### ASSIGNED TASK
What's needed is an exact copy of the lines from the one that contains "Where should I" to the end of the data below, leaving the pictures out.

Stored data entries:
-------------------------

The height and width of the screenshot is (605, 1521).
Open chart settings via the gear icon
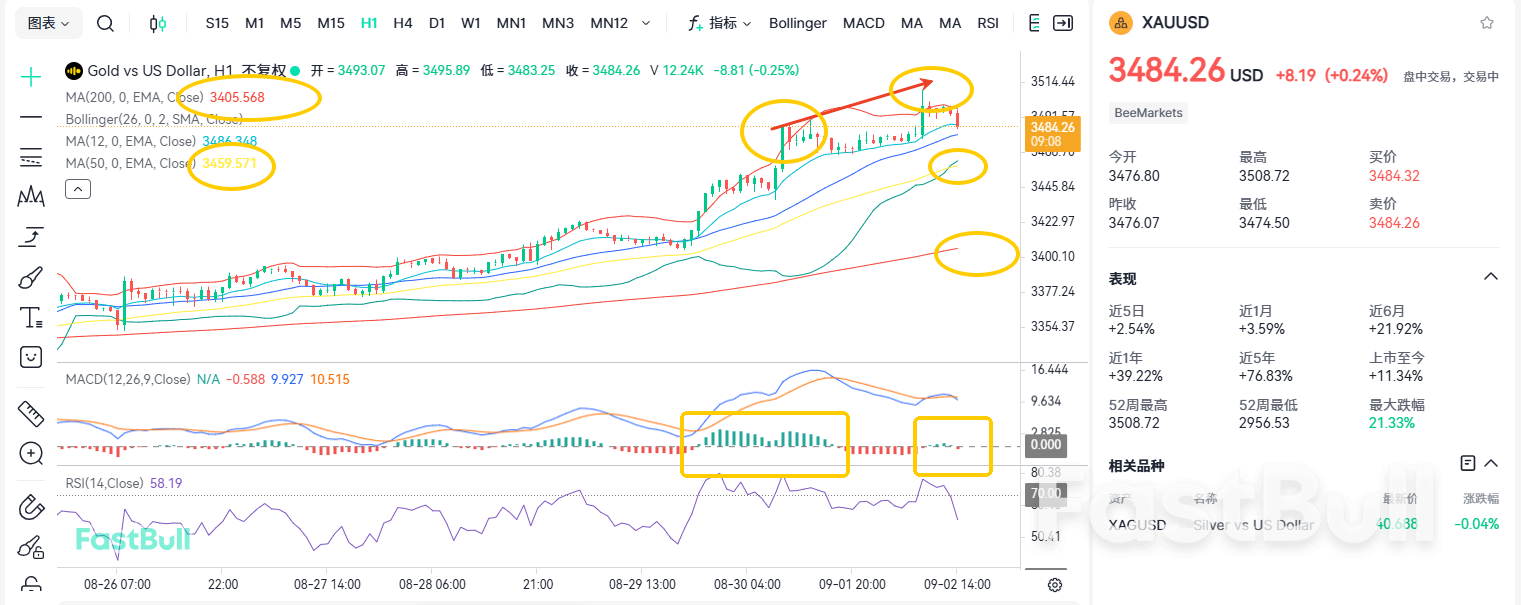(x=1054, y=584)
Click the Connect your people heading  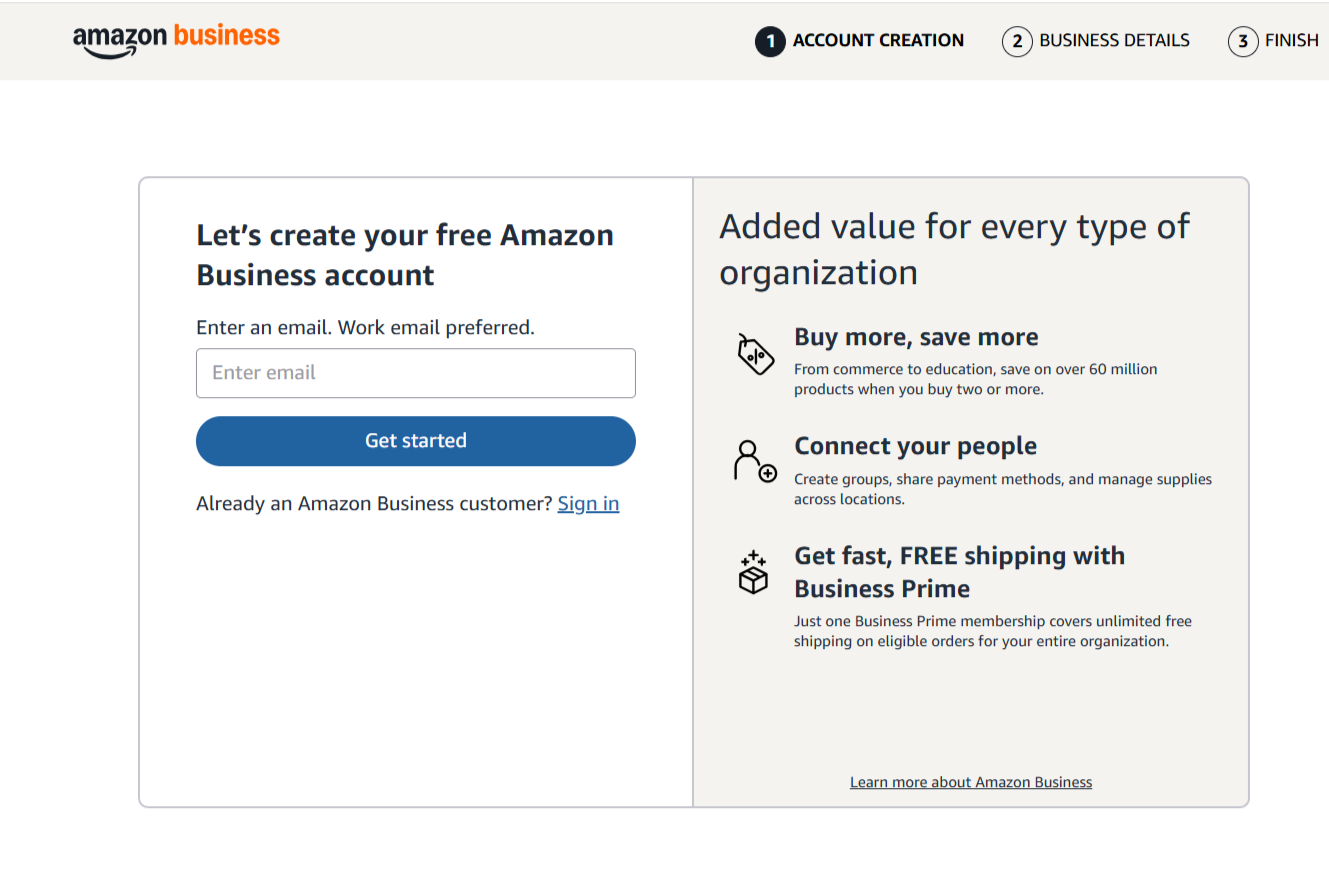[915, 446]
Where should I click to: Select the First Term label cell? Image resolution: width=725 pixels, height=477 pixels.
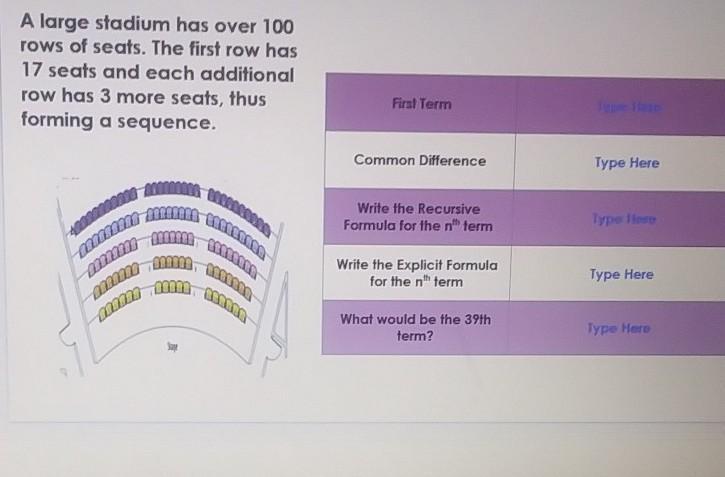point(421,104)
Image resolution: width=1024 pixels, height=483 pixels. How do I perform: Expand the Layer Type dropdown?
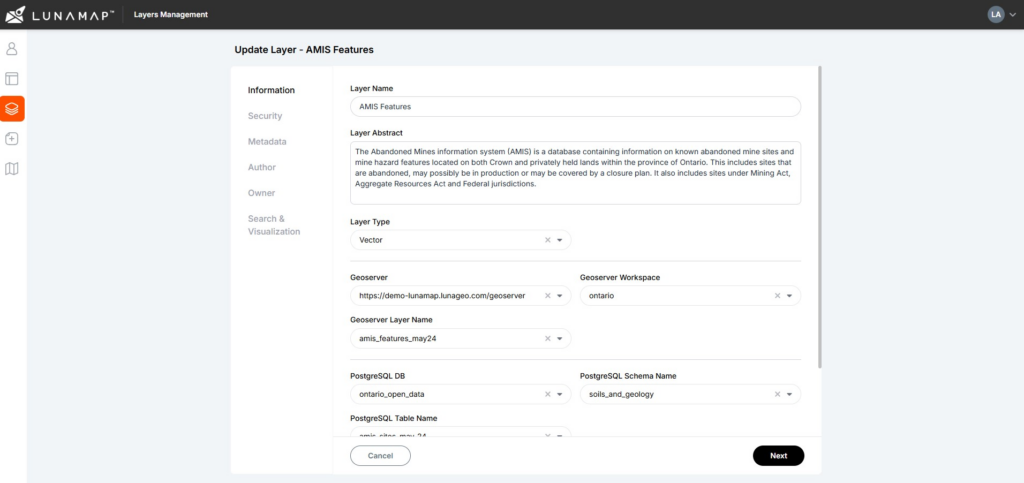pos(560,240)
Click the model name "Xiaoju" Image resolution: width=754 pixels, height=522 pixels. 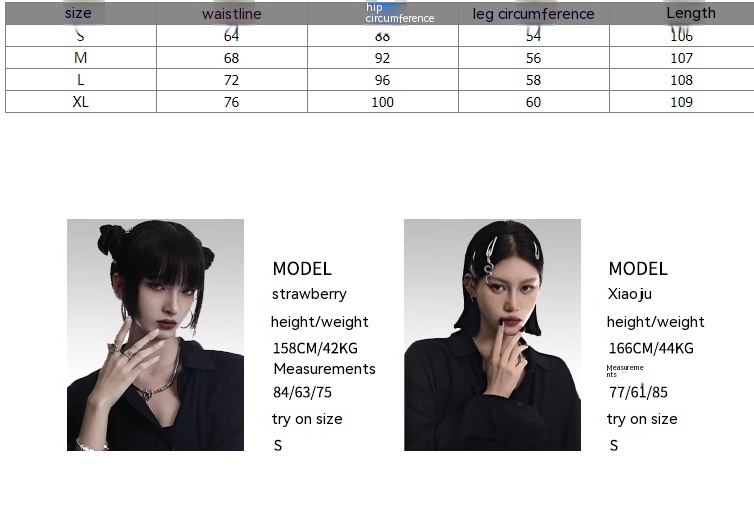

-------------------------

### EXERCISE RESPONSE
Where should I click to: Select the First Term label cell? Image resolution: width=725 pixels, height=477 pixels.
point(421,104)
Image resolution: width=1024 pixels, height=483 pixels. How do I perform: Expand the Layer Type dropdown?
pos(560,240)
Click the model name "Xiaoju" Image resolution: width=754 pixels, height=522 pixels. 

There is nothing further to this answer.